[WORK INSTRUCTION] If a line in the data below contains "save", copy it.

+ + + + + + +

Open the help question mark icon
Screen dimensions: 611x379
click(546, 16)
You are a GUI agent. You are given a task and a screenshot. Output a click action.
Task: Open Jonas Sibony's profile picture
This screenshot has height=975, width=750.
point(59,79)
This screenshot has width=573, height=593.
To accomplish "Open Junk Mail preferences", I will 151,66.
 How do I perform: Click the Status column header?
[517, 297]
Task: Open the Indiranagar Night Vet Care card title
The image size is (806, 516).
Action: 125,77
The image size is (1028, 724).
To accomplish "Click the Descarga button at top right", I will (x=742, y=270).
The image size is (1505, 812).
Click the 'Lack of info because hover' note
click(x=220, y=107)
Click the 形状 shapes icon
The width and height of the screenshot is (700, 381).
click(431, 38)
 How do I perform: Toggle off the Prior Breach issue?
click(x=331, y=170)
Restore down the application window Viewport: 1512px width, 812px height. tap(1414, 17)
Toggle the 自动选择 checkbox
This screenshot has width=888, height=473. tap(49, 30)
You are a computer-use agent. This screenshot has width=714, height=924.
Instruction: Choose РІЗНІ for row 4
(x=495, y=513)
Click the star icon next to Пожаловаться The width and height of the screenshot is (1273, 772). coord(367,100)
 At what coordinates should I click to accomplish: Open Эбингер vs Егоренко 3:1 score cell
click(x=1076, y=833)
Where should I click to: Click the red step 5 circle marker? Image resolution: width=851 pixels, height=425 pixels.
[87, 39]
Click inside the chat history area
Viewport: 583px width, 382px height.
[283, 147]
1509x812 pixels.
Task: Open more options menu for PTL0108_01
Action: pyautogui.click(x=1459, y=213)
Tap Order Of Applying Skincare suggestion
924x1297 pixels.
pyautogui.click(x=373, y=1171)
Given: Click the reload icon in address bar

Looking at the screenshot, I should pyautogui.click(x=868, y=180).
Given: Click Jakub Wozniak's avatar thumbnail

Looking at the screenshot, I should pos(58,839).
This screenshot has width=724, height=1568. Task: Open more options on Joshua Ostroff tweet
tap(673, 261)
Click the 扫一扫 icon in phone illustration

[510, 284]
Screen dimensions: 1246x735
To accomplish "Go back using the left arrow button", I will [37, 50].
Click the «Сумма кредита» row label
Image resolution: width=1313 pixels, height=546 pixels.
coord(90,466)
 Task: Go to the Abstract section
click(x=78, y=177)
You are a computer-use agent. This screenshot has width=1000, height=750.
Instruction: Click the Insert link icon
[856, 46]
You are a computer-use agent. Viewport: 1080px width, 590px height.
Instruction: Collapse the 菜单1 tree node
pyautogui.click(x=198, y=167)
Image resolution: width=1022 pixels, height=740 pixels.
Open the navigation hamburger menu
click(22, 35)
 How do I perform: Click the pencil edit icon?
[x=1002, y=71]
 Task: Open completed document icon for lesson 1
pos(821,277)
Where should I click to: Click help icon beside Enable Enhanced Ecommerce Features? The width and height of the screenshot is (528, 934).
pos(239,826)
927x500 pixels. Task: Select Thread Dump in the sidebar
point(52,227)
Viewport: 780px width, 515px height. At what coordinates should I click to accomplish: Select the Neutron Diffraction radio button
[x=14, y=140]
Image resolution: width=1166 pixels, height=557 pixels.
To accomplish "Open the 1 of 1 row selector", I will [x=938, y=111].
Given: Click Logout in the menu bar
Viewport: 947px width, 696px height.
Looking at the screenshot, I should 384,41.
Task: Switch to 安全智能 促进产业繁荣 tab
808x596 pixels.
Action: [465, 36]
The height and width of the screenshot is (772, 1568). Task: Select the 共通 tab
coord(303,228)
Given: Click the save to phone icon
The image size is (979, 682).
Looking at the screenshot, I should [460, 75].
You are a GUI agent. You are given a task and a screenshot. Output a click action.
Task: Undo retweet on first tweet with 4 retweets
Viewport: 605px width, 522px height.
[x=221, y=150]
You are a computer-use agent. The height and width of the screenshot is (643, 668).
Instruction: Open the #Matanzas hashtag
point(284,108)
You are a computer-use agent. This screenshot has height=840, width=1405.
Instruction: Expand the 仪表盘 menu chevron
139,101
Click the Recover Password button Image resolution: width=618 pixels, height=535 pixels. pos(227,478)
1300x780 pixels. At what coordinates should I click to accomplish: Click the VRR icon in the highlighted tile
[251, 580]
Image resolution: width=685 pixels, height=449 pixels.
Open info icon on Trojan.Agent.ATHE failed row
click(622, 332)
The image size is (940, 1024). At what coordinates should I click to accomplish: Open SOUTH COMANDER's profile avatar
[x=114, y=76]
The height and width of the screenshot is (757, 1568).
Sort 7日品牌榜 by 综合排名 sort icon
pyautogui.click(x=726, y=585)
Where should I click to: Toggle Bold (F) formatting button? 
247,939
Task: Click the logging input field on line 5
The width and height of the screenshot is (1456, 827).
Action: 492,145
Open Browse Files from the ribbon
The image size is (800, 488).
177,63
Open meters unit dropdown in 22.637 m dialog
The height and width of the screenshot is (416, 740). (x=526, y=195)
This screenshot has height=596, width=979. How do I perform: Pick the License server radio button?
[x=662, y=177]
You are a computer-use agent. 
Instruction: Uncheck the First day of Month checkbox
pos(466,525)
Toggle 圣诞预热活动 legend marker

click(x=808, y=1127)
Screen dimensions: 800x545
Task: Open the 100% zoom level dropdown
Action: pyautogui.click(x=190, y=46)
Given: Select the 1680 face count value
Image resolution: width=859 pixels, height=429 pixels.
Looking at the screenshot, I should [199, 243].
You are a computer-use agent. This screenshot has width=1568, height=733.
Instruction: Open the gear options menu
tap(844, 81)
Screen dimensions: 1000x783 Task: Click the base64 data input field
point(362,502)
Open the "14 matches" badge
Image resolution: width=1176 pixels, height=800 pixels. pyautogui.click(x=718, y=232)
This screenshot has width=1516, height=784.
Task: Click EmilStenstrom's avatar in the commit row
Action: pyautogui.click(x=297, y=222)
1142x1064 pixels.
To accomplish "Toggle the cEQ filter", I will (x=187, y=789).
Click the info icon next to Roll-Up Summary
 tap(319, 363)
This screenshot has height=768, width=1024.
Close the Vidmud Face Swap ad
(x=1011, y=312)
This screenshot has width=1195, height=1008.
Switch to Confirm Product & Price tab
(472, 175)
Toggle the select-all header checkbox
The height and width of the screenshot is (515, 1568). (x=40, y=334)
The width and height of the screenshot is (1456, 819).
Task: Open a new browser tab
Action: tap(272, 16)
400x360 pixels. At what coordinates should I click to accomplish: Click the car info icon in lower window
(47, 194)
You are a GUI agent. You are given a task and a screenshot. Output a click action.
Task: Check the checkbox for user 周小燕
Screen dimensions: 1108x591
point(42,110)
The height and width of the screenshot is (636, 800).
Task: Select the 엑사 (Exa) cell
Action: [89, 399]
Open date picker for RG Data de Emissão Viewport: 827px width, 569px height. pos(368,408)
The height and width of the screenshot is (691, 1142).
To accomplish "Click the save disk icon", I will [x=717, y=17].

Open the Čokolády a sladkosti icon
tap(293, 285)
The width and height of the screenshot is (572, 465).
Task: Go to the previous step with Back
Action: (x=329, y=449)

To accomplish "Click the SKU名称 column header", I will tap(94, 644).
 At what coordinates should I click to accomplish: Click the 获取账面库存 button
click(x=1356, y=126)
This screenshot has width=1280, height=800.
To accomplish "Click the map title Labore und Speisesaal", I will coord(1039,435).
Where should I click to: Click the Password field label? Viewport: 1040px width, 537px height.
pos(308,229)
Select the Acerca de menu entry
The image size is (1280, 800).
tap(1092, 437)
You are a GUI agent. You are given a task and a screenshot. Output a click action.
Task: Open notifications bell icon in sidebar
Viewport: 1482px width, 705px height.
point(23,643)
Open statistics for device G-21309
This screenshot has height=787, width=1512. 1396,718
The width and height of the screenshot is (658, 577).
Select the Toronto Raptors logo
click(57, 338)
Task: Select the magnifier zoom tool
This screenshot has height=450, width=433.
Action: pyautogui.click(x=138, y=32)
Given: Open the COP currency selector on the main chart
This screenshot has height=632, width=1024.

+ + + + + + +

[WRITTEN ANSWER]
Given: Click the save to phone icon
To accomplish "Click the save disk icon", I will [x=717, y=17].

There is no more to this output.